StochTree 0.0.1
|
Classes / functions for implementing leaf models. More...
Classes | |
class | StochTree::GaussianConstantSuffStat |
Sufficient statistic and associated operations for gaussian homoskedastic constant leaf outcome model. More... | |
class | StochTree::GaussianConstantLeafModel |
Marginal likelihood and posterior computation for gaussian homoskedastic constant leaf outcome model. More... | |
class | StochTree::GaussianUnivariateRegressionSuffStat |
Sufficient statistic and associated operations for gaussian homoskedastic constant leaf outcome model. More... | |
class | StochTree::GaussianUnivariateRegressionLeafModel |
Marginal likelihood and posterior computation for gaussian homoskedastic constant leaf outcome model. More... | |
class | StochTree::GaussianMultivariateRegressionSuffStat |
Sufficient statistic and associated operations for gaussian homoskedastic constant leaf outcome model. More... | |
class | StochTree::GaussianMultivariateRegressionLeafModel |
Marginal likelihood and posterior computation for gaussian homoskedastic constant leaf outcome model. More... | |
class | StochTree::LogLinearVarianceSuffStat |
Sufficient statistic and associated operations for heteroskedastic log-linear variance model. More... | |
class | StochTree::LogLinearVarianceLeafModel |
Marginal likelihood and posterior computation for heteroskedastic log-linear variance model. More... | |
Enumerations | |
enum | StochTree::ModelType |
Leaf models for the forest sampler: More... | |
Classes / functions for implementing leaf models.
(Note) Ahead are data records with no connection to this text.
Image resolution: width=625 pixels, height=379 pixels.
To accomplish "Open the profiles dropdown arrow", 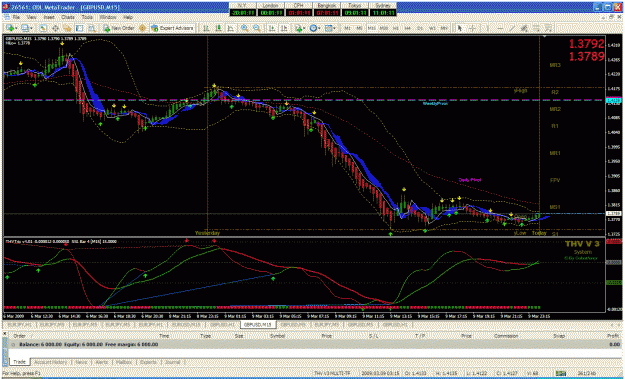I will pyautogui.click(x=31, y=28).
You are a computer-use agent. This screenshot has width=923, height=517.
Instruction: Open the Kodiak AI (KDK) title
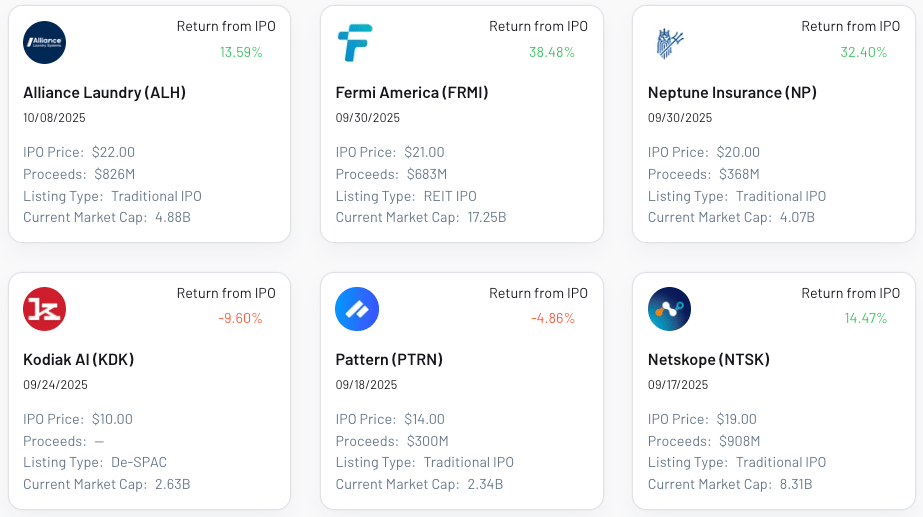tap(79, 359)
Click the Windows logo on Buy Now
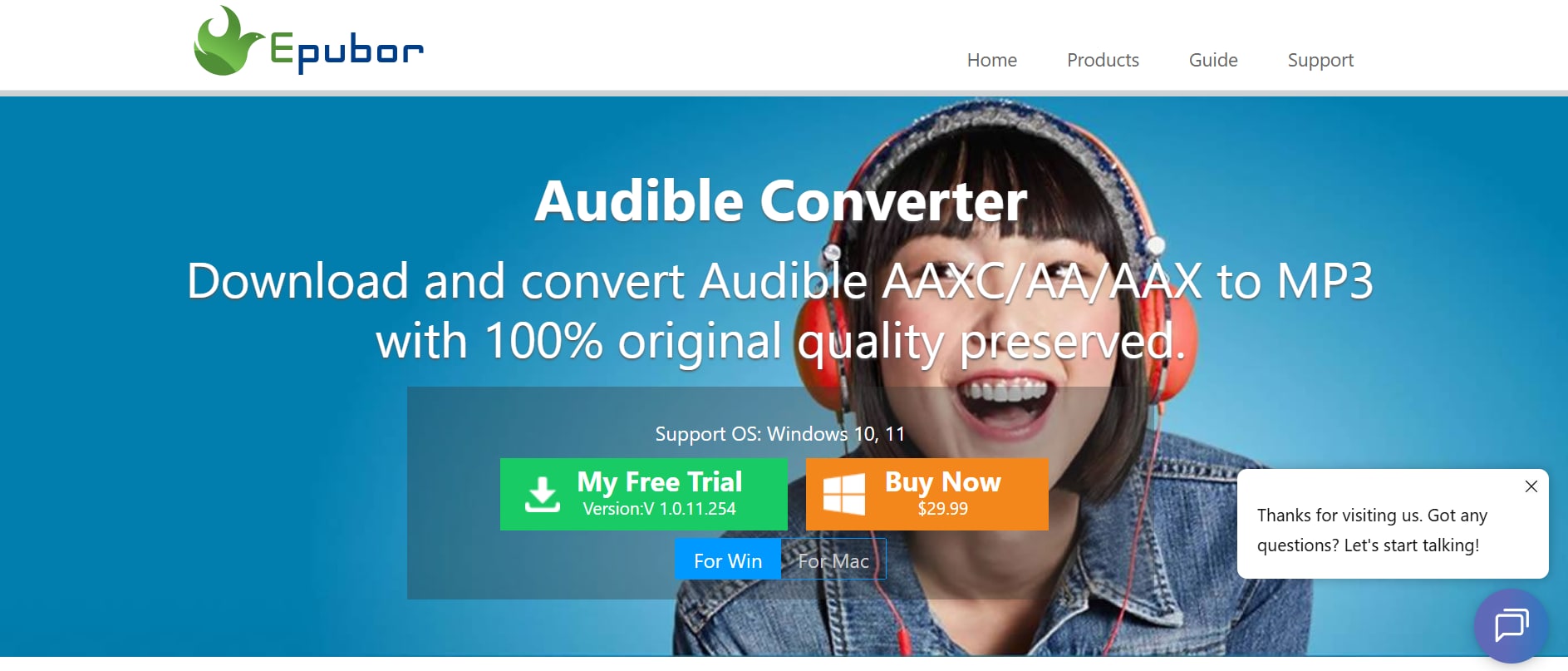This screenshot has width=1568, height=671. point(844,494)
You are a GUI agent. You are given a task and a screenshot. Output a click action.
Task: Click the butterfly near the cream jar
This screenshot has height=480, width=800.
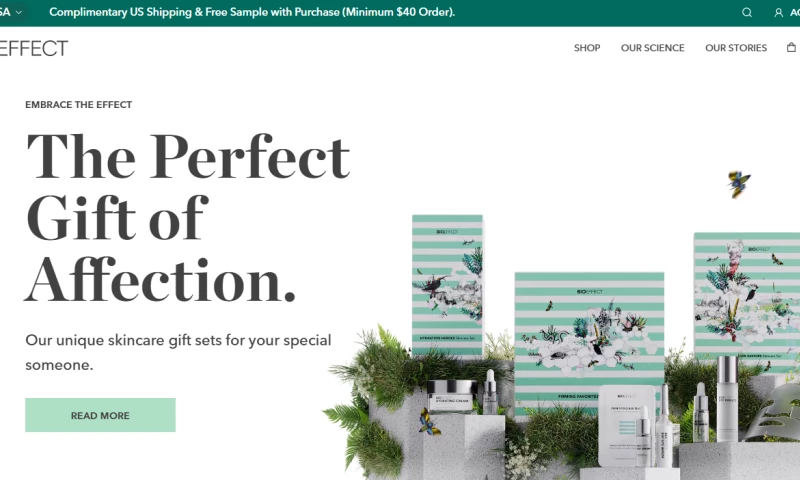click(x=429, y=421)
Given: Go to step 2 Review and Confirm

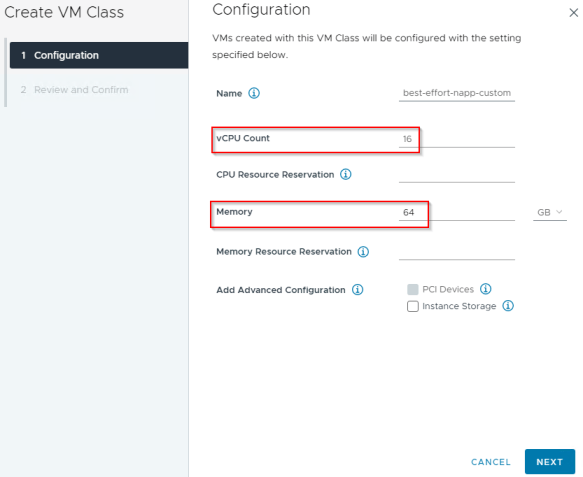Looking at the screenshot, I should pos(75,90).
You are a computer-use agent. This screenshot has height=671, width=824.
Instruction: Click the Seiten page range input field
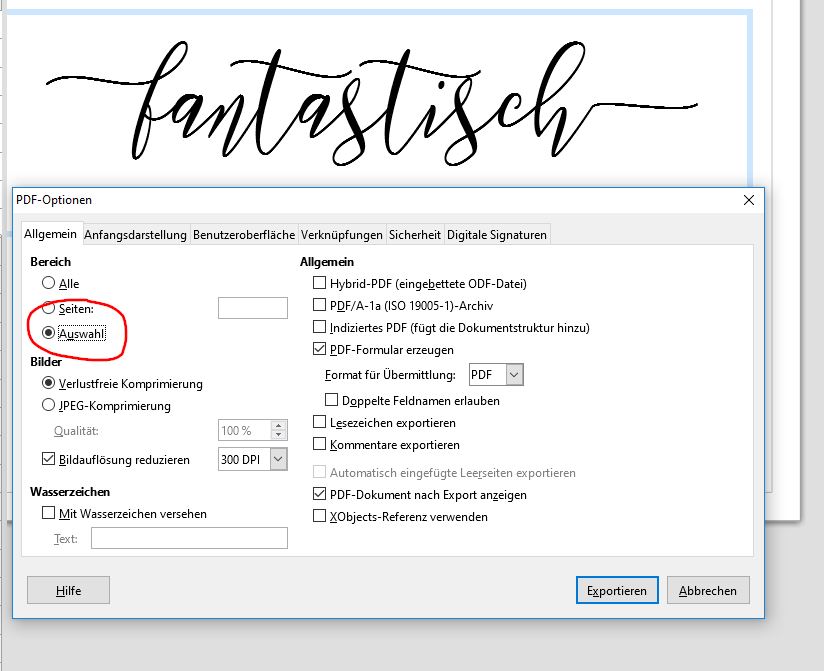[253, 308]
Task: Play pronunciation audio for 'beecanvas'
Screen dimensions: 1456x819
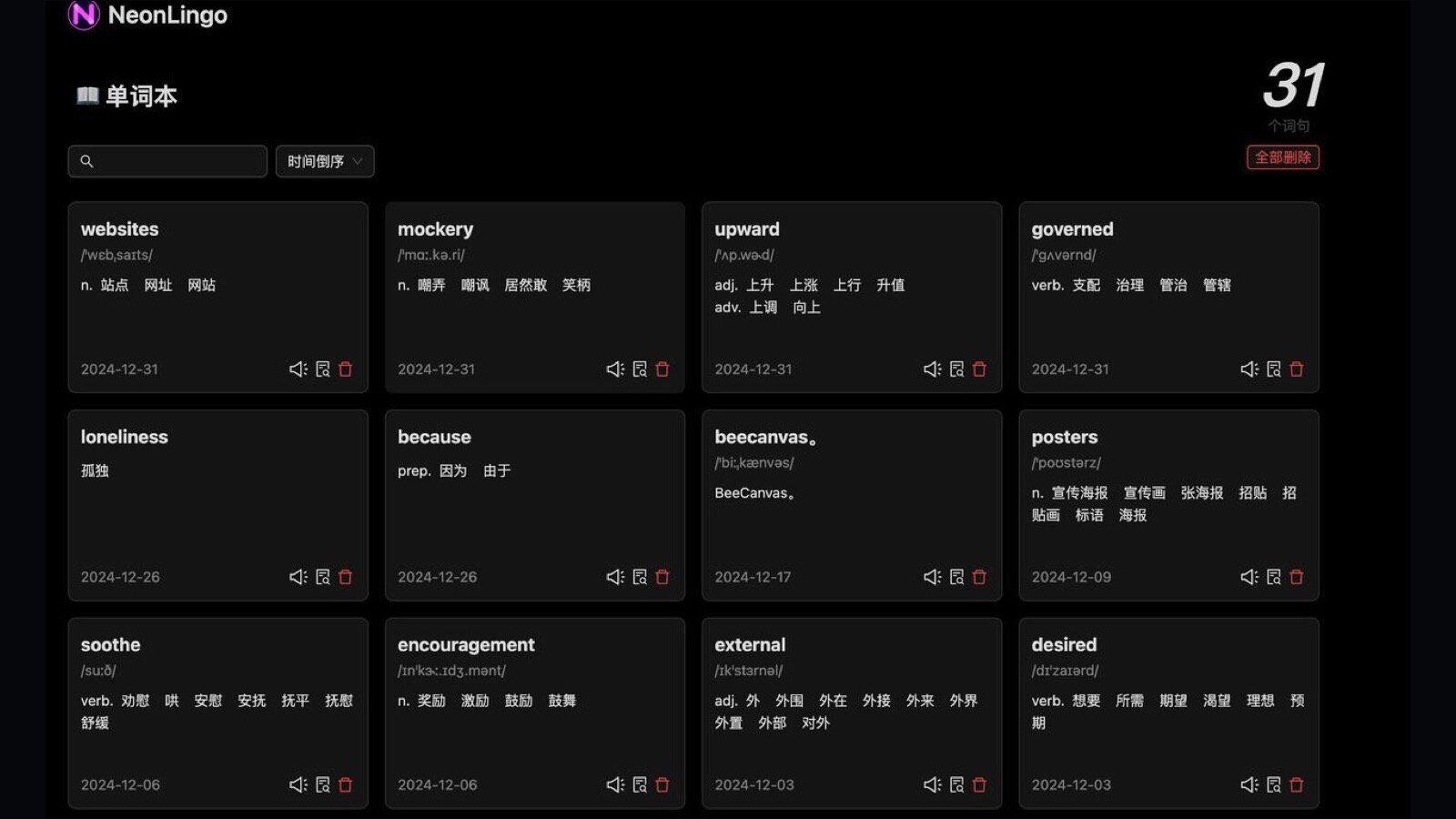Action: click(x=932, y=576)
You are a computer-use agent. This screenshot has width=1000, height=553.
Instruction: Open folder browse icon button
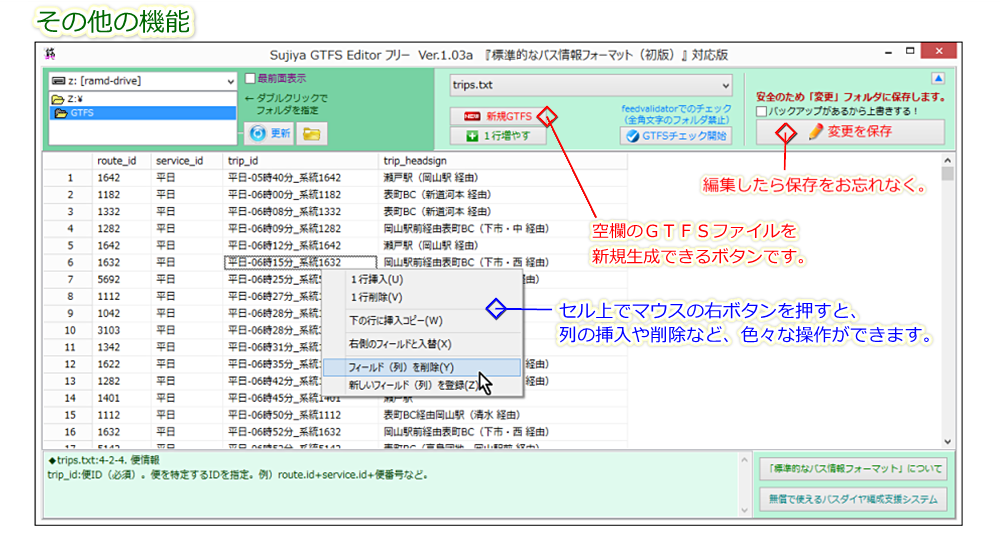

Stochastic tree algorithms are all essentially hierarchical models with an adaptive group structure defined by an ensemble of decision trees. Each novel model is governed by
LeafModel
class, defining the integrated likelihood and posterior, conditional on a particular tree structureSuffStat
class that tracks and accumulates sufficient statistics necessary for a LeafModel
To provide a thorough overview of this interface (and, importantly, how to extend it), we must introduce some mathematical notation. Any forest-based regression model involves an outcome, which we'll call \(y\), and features (or "covariates"), which we'll call \(X\). Our goal is to predict \(y\) as a function of \(X\), which we'll call \(f(X)\).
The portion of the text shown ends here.